[Exercise materials]:
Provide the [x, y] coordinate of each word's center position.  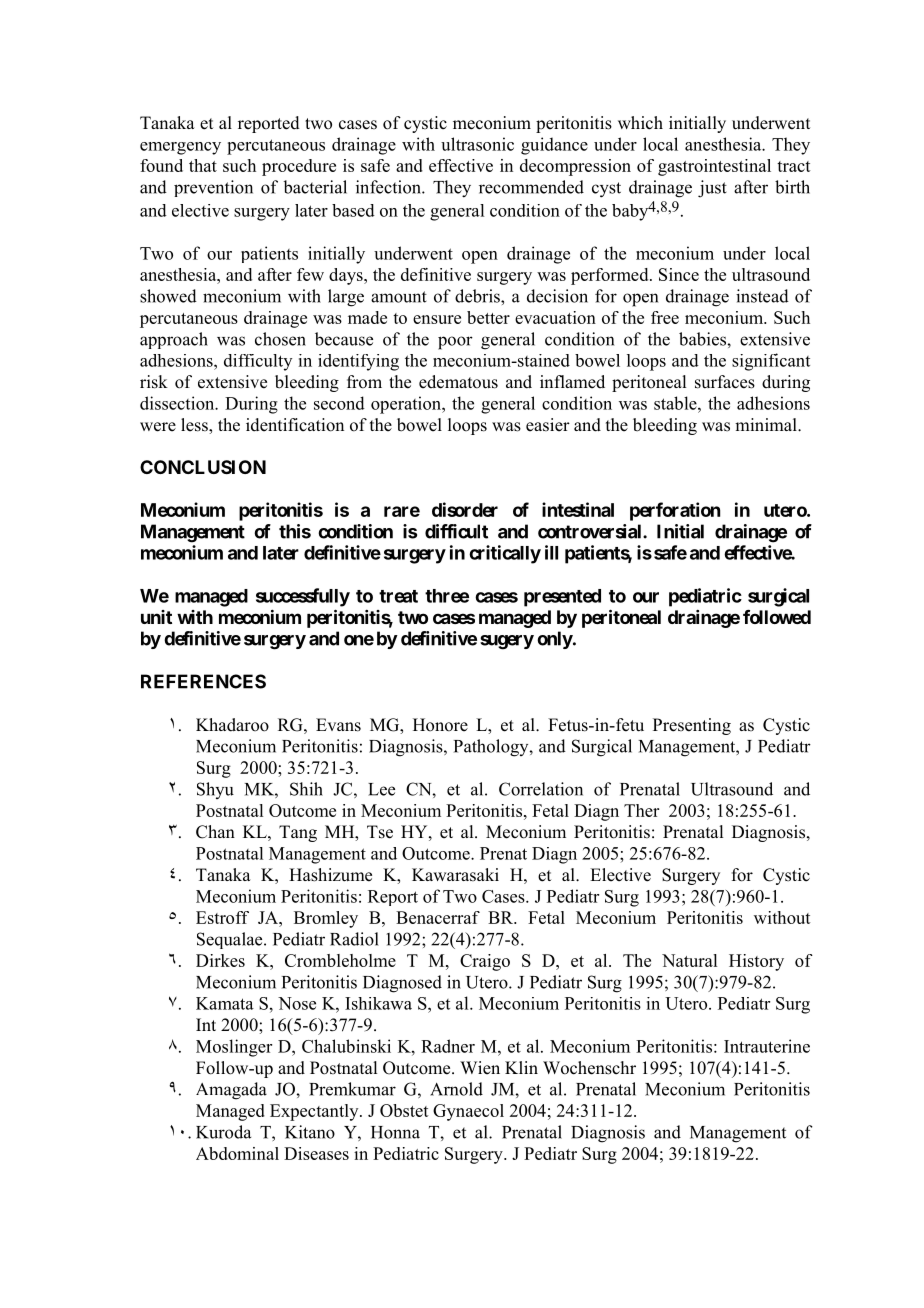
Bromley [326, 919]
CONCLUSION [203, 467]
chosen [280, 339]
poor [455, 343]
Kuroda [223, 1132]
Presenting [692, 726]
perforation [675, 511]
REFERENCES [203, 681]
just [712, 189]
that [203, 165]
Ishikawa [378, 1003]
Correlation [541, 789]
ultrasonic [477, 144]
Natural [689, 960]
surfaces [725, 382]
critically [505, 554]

==

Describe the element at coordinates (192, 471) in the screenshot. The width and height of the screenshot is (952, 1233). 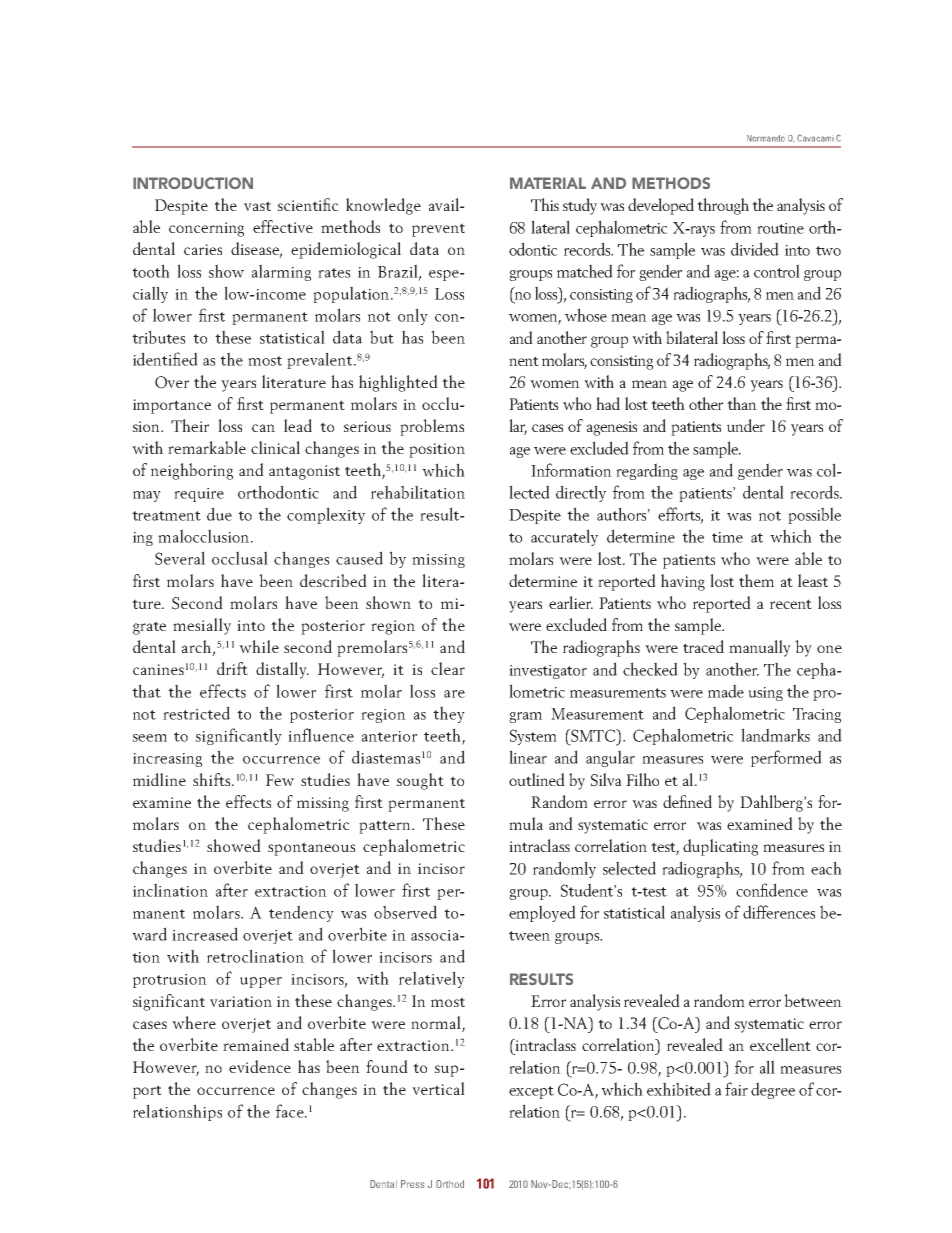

...

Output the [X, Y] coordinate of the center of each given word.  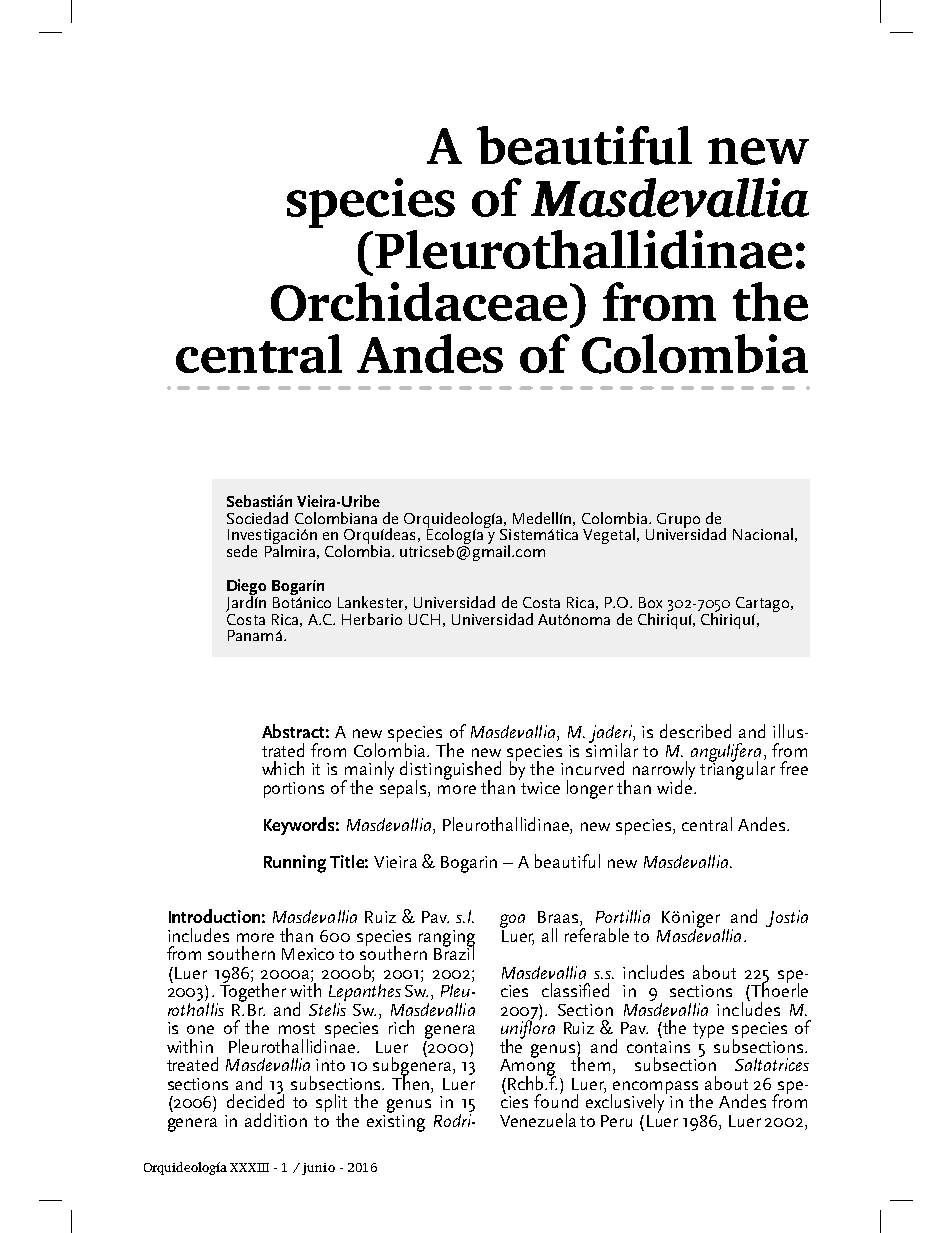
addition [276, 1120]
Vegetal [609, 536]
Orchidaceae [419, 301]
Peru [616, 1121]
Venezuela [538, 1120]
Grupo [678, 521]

[Goal]:
Can you copy the records from the line with "Provide the [x, y]" to the line with "critically [505, 554]", swapping "center" for "middle" and keeping everything else the same? Leave the pictures out.

[Complete answer]:
Provide the [x, y] coordinate of each word's middle position.  
Bromley [326, 919]
CONCLUSION [203, 467]
chosen [280, 339]
poor [455, 343]
Kuroda [223, 1132]
Presenting [692, 726]
perforation [675, 511]
REFERENCES [203, 681]
just [712, 189]
that [203, 165]
Ishikawa [378, 1003]
Correlation [541, 789]
ultrasonic [477, 144]
Natural [689, 960]
surfaces [725, 382]
critically [505, 554]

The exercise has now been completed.